Empty front steps of courthouse during COVID pandemic.

The global coronavirus pandemic is a disruptive economic and public health event unlike any in recent memory. Few sectors remain untouched: 30 million Americans have filed for unemployment, non-essential businesses around the world have shuttered in response to shelter-in-place orders, and supply chains in every corner of the world are compromised. Even as some countries and US governors move to reopen the economy, many consumers and businesses are reluctant to fully engage. Health, safety, and legal liability are hot-button issues for employers weighing whether to reopen, and many fear the potential for legal minefields surfacing in a post-COVID-19 world.

In Focus: Insurance Payouts

Forced closures have meant steep revenue declines for businesses of all sizes. As a result, some companies have already begun claiming their insurance policies cover lost revenue from the coronavirus outbreak on the grounds of business interruption insurance. Many providers, however, beg to differ.

Business interruption insurance is designed to “[help] replace lost income and pay for extra expenses when a business is affected by a covered peril” – typically an incident like a natural disaster that damages property. Insurers, however, prompted by less-widespread outbreaks of diseases like SARS, have since “added language over the years to seek to exclude communicable diseases as triggers,” according to recent report in The Wall Street Journal.

Claims for business interruption insurance stemming from the coronavirus are already being rejected, establishing conflicts that will be fought policy by policy based on contractual language. Some cases, such as a class-action lawsuit brought by a Wisconsin restaurant, are already taking shape. While insurers have publicly expressed confidence they will “have limited exposure to coronavirus-related claims under any type of coverage they sell,” disputes typically focus around ambiguities in policy language, which “typically are construed in favor of policyholders.”

Compromised Deals

Inter-company disputes are also developing. News broke in early April that Japanese holding company SoftBank would not buy back $3 billion in WeWork stock as part of a $9.5 billion bailout of the struggling office space provider, as announced in late 2019. SoftBank cited unmet conditions in their decision, including “the failure to obtain antitrust approvals and complete takeovers of joint ventures in Asia,” government investigations that began after the offer to buy the shares was signed in October, coronavirus-related restrictions, as well as mounting financial pressure.

As a result, WeWork is suing SoftBank, alleging a “clear breach of its contractual… [and] fiduciary obligations” brought on by growing financial pressure. WeWork’s founder, who stood to benefit handsomely from the buyback, has indicated he will do the same. Both suits intend to force SoftBank to go through with its offer or otherwise compensate the parties who stood to benefit from the deal.

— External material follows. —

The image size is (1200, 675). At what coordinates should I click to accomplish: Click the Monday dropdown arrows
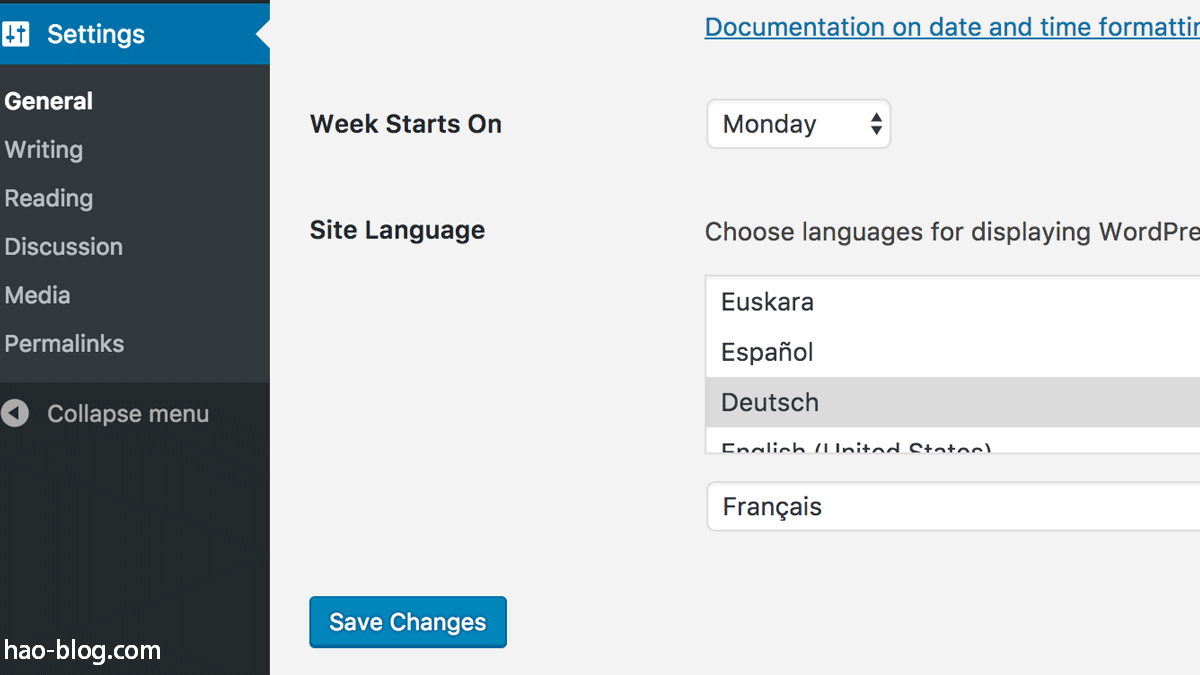coord(876,124)
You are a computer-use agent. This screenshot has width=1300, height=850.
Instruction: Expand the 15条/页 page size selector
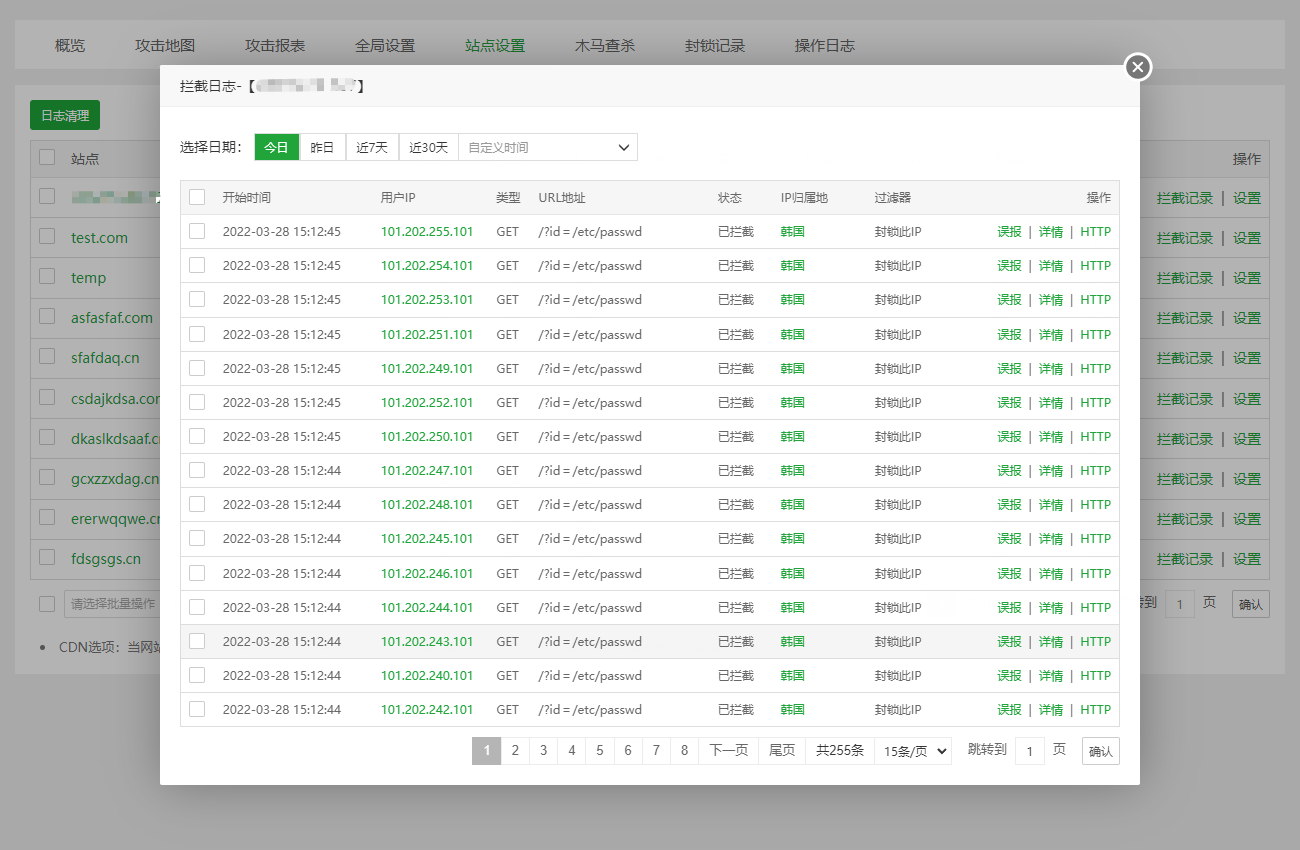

Workers and the Novel Coronavirus

Perhaps most fraught is a single issue: how to reopen businesses and restart the economy while keeping workers safe. Some states, including Georgia and Texas, have moved to relax restrictions and to kick-start economic activity, but not all businesses are on board. Some have argued that it is simply too soon to come back, citing unclear regulations, fear of new infections leading to a second shutdown, and legal action.

Lobbying groups have already asked Congress “to pass measures that would protect companies large and small from coronavirus-related lawsuits when states start to lift pandemic restrictions.” Businesses want assurance they will not “be held liable for policy decisions by government officials, should employees or customers contract COVID-19 once operations resume,” along with “protection from litigation that could result from coronavirus-related disruptions to issues like wages and hours, leave and travel.”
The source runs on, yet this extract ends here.